I also know that I am only able to work for a few hours a day, so if I’m working out an hourly rate it has to be quite high otherwise it’s not sustainable. I do not/cannot work 9-5. It’s more like 7am-11am and then my brain turns to mush / I get very tired in the afternoons.

This rate also has to take into account the fact that I do not want to work 7 days a week (more like 4), and that I usually travel for at least 2 months of the year. I'd rather do one big day of well paid work and relax all week than take on lots of smaller jobs that don't pay as well.

Do you have an idea of what you’d ideally like to earn each year?

Yes! I’d like to earn £40k net (or over) next year. My income has been building year on year and I’d like to keep that going. When I was earning very little I had no financial goals. I was just happy cycling around Berlin, doing yoga and babysitting, but now that I’m back home, I am 100% done with being all starving-artist/poor-student.

That being said, balance is important and I know that I am a sleepy human who needs lots of rest and downtime so working 4 days a week is plenty for me.

Illustration can be lucrative, have you any examples of this that you’d like to share?

Any jobs I’ve done for bigger clients have always paid better. Earning an entire year of babysitting money in one job is always a lovely feeling! (And makes you question why you are still working as a nanny...)

Having a contract is very important. I’ve had clients cancel jobs - having a contract in place means that they still have to pay a generous percentage, even though you don’t do the work. It’s a lovely feeling! The Association of Illustrators have contract templates which are extremely useful.

If you do one thing, USE CONTRACTS! I highly recommend joining the AOI too.

Do you have a pension or any insurance such as critical illness insurance?

I started a pension in 2018 after doing some research online and I contribute a teeny tiny amount (£20) per month. I started at £10 per month so I’m gradually increasing as my earnings increase.

My goal is to take out critical illness insurance this year. I have recently heard more professionals talking about this - not only illustrators - and it's very wise as a freelancer to have back up.

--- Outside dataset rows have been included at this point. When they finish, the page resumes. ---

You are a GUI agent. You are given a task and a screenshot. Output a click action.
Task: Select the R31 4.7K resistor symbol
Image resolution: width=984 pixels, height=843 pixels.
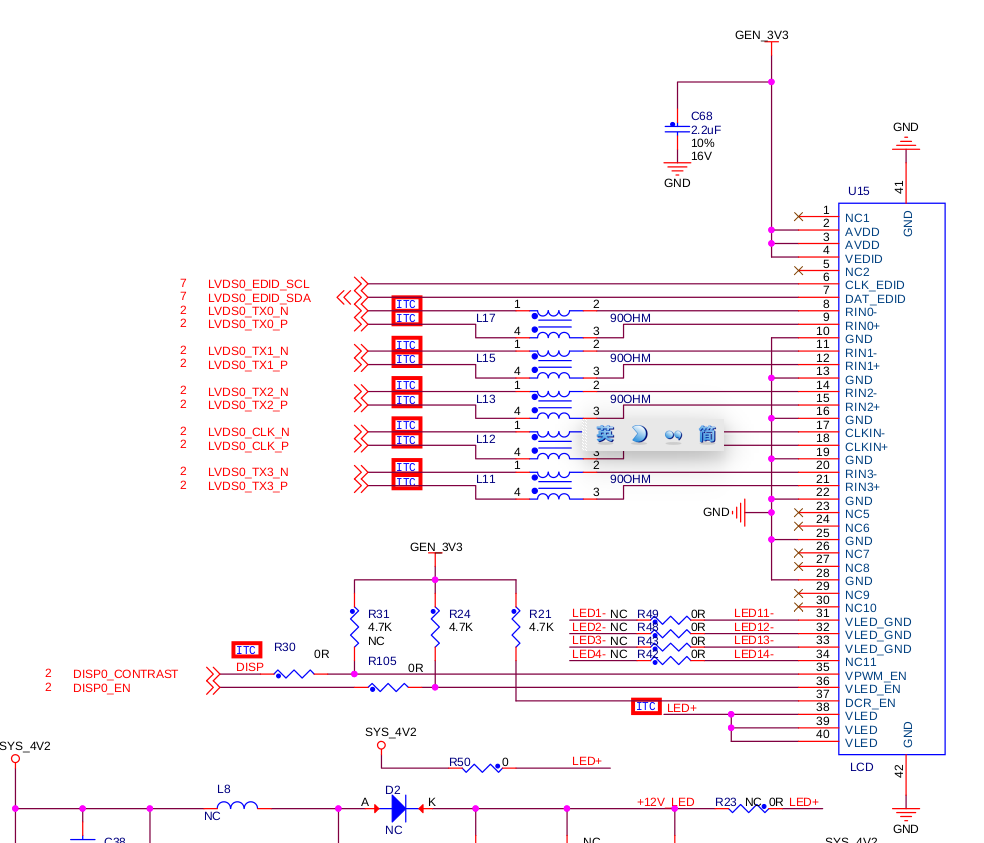tap(355, 627)
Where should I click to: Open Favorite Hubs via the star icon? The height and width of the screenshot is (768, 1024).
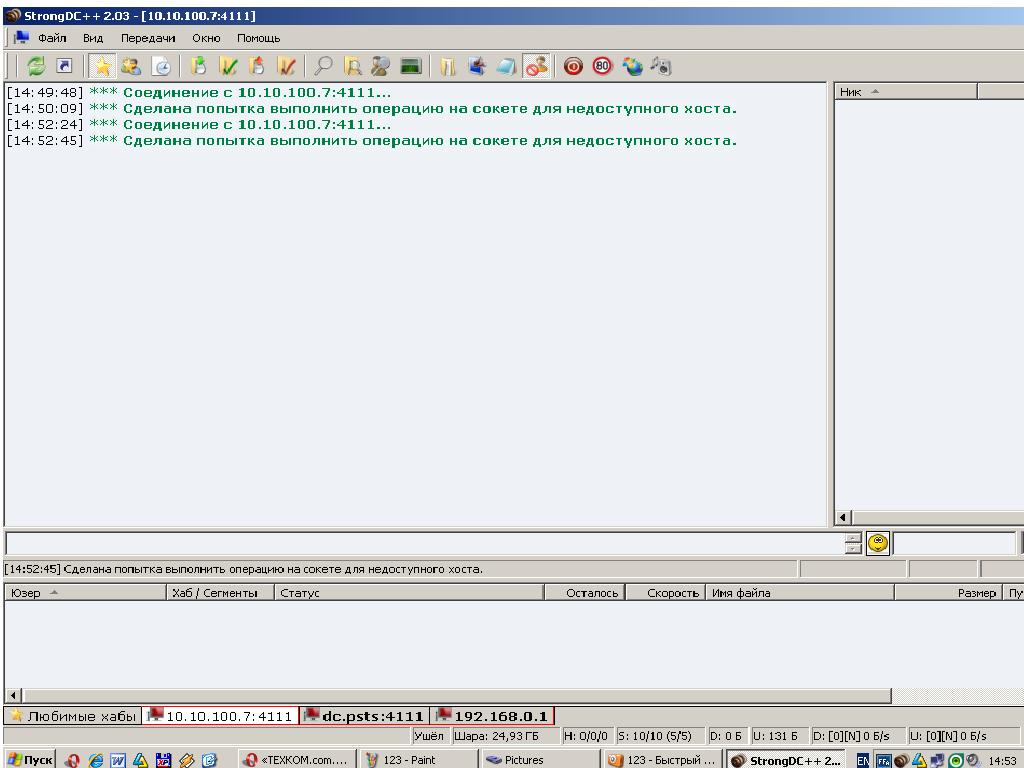pyautogui.click(x=102, y=66)
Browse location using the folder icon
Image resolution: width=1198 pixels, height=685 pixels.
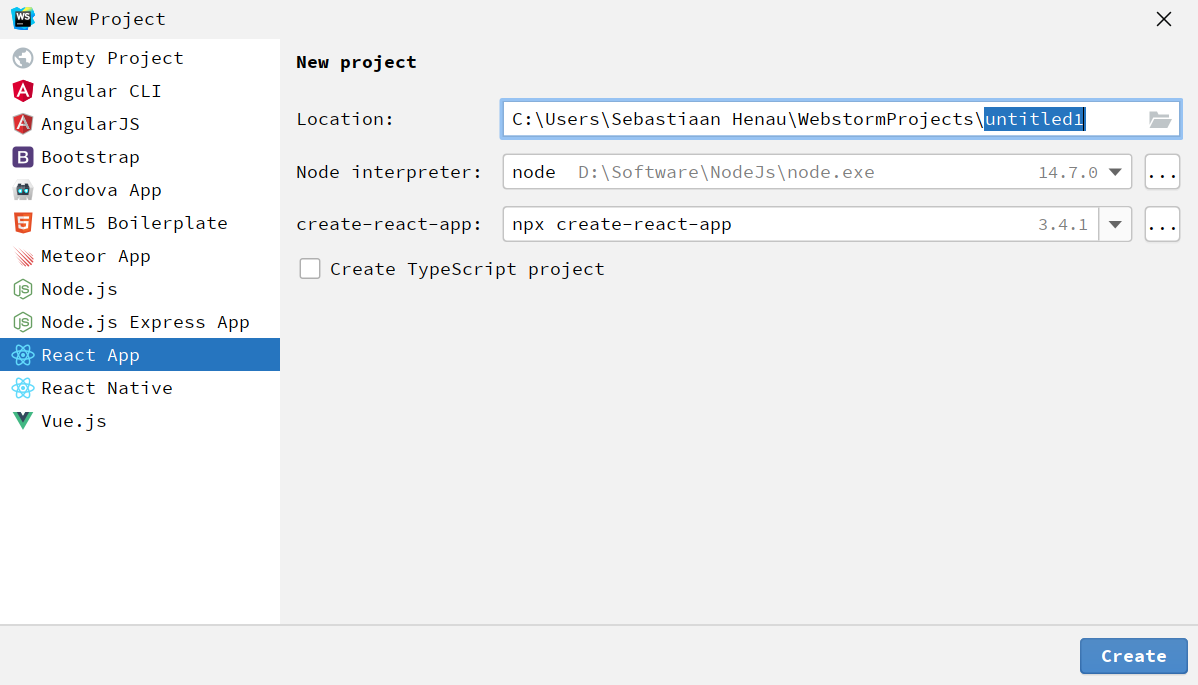1159,120
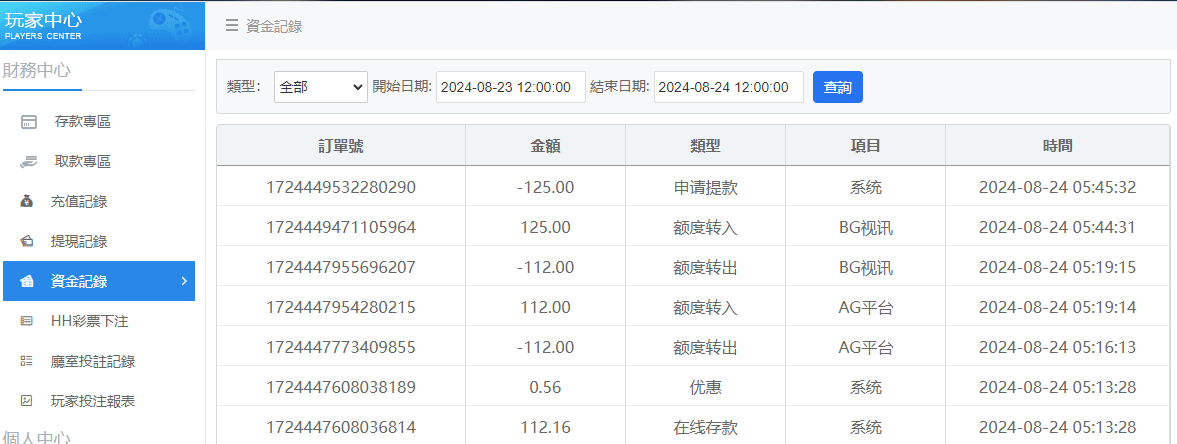Click order number 1724449532280290 in the table

341,187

What advice about finances would you like to share with illustrators who are new to the industry?

Think of yourself as a business. University only teaches you a tiny slice of this, and that’s a good thing. If you are motivated to be self employed, then you should be motivated to learn about fees, licensing and contracts.

Get clued up on pricing quickly - do not undercharge. It undercuts the industry, devalues your work, makes you feel awful and ultimately it is not a sustainable business practice. Better to say no, than to work for low rates.

Get all clients to sign a contract.

What have your earnings been from illustration only, over the past 5 years?

2014/2015 - £ 2,400 - living in Berlin. Nannying a lot (I earned about £10k from childcare)

2015/2016 - £1,209 - My living costs in Berlin were really low, this was the year that I lived off my childcare earnings from 2014/15 and went travelling around SE Asia.

2016/2017 - £8,478 - in full-time study for Masters degree/living with my Mum.

2017/2018 - £16,338 - still studying for about half of this year but no longer living with mum #adulting

2018/2019 - £26,500ish (still 2 weeks to go until the end of the tax year!)

And finally, where can we see your work, and any other comments?

I’m @katiedraws on the internet, and Instagram is my favourite place to hang out.

There’s more to life than money, but earning your own cash means you have freedom, independence and it also means you can make a difference in the world.